“Construction could begin as early as Wednesday on a $5.8 million underwater barrier to block the upriver flow of saltwater in the Mississippi River that is threatening area water supplies. The 1,700-foot-long underwater dam will be built at Alliance in Plaquemines Parish, using sediment dredged from the river bed just upstream.
“The sill will fill the deepest portion of the river, including the navigation channel, to bring it to a depth of no higher than 45 feet below sea level, which will allow shipping to continue to use the channel.
“The dredging operation will be coordinated with shipping interests to avoid obstructing the movement of ocean-going vessels on the river, corps officials said. Similar sills were built in 1988 and 1999.

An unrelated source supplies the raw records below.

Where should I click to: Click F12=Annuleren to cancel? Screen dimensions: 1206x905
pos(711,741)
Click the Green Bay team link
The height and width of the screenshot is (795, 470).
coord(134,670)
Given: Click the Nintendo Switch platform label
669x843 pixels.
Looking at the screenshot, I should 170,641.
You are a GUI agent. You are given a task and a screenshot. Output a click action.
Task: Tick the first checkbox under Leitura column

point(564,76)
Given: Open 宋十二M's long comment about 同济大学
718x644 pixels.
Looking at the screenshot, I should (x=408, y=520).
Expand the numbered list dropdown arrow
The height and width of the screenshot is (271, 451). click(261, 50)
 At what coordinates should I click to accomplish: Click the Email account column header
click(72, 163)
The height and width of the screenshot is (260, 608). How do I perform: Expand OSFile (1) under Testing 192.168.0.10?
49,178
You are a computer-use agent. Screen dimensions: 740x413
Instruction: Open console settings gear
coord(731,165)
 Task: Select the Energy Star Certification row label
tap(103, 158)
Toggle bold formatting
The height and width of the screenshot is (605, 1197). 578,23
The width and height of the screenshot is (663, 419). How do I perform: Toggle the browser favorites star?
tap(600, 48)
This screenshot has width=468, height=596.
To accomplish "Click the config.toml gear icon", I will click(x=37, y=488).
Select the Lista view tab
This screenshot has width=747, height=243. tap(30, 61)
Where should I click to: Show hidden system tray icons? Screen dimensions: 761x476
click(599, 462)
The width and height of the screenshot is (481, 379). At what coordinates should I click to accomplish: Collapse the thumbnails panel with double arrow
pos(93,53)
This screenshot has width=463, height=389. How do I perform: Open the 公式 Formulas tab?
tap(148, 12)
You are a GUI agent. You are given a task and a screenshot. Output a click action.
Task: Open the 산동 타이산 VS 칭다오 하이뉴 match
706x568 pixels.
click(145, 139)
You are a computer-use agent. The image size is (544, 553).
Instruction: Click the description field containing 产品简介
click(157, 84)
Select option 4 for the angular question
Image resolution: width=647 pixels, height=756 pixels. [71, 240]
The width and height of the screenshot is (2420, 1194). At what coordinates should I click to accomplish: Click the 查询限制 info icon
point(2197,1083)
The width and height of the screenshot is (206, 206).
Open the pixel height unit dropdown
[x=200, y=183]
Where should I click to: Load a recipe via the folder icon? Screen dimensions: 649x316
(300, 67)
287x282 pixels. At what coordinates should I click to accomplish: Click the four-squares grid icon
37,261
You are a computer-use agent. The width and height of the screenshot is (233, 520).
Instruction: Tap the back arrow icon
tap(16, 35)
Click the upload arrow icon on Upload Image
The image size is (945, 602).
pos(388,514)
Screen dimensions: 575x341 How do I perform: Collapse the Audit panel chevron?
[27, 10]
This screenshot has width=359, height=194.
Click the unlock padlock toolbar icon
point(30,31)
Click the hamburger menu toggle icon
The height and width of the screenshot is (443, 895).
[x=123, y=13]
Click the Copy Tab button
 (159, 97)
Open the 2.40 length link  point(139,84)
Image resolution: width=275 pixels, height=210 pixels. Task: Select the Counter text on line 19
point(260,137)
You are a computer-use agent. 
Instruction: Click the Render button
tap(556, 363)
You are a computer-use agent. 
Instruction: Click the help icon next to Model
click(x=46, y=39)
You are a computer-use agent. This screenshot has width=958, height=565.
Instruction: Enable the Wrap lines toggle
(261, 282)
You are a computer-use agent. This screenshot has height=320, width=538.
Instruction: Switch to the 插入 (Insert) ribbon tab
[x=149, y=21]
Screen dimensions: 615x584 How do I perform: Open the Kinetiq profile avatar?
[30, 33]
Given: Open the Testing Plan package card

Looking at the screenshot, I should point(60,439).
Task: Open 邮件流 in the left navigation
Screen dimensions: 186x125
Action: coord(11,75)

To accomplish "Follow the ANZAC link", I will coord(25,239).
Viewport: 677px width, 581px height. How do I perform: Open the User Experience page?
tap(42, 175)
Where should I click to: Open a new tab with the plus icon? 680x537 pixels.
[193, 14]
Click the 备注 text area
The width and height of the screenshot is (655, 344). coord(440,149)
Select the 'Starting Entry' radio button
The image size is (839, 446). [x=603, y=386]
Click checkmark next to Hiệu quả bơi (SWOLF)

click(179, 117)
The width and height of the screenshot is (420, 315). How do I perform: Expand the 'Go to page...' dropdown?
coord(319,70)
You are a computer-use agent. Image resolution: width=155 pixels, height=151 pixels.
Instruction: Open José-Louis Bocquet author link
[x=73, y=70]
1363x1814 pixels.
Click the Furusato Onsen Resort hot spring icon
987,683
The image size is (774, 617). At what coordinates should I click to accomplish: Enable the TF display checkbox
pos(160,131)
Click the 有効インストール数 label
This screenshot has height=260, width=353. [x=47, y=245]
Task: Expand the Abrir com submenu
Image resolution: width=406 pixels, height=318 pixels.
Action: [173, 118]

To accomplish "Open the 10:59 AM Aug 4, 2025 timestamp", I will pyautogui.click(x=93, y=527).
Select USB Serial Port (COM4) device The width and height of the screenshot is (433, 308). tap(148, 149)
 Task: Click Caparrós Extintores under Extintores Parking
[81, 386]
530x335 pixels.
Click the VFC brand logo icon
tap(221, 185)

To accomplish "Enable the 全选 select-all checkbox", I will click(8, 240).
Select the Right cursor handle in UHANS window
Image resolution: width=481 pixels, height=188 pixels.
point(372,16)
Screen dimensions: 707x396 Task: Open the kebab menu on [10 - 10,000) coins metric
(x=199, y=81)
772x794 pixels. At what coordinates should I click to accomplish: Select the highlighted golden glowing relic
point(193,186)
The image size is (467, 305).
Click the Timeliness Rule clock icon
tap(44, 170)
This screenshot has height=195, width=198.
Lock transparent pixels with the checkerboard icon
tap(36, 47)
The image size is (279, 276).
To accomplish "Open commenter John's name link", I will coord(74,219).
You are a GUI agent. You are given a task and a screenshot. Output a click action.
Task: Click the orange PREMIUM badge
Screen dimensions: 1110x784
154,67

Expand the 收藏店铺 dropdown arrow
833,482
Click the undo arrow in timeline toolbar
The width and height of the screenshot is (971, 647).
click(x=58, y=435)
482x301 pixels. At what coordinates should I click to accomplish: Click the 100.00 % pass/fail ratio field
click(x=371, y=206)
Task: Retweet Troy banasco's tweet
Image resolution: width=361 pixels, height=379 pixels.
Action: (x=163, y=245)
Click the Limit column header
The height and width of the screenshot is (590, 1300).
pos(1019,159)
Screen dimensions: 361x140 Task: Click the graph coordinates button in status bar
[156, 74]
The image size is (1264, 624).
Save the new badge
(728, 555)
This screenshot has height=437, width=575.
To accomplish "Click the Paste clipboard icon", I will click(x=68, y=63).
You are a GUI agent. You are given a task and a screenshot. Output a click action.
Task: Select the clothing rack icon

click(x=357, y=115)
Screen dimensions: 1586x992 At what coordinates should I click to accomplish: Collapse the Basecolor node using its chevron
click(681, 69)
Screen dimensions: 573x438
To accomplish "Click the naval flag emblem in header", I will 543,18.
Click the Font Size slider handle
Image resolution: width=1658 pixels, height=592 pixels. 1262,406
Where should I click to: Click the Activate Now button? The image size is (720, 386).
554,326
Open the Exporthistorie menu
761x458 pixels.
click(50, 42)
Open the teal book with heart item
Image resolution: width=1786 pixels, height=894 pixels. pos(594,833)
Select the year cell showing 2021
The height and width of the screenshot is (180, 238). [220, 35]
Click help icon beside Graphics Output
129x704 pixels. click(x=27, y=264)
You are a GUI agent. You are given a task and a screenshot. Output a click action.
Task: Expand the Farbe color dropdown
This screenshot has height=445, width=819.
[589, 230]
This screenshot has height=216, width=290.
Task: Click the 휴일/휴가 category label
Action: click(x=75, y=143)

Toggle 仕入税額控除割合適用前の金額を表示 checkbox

“Saltwater from the Gulf of Mexico is denser than the freshwater carried by the river and is flowing north beneath the freshwater because the river’s flow is unusually low, measuring 2.4 feet above sea level at the Carrollton Gage in New Orleans on Monday. It is forecast to continue dropping and stay as low as 1.5 feet at Carrollton through mid-September, according to the National Weather Service’s Lower Mississippi River Forecast Center.
“The bottom of the river’s channel just south of Natchez, Miss., actually is lower than the surface of the Gulf of Mexico below New Orleans, which allows the saltwater to flow upstream. Last Wednesday, the corps measured the leading edge, or toe, of the sill at mile marker 86.5, or just south of Meraux.
“The low river conditions are a byproduct of drought conditions that have hit the Midwest this year, resulting in little rainfall in the river’s upper watershed. While the New Orleans area’s rainfall of 41.57 inches through yesterday is near the average for 1981 to 2010, very little rainfall runoff enters the Mississippi below Baton Rouge.”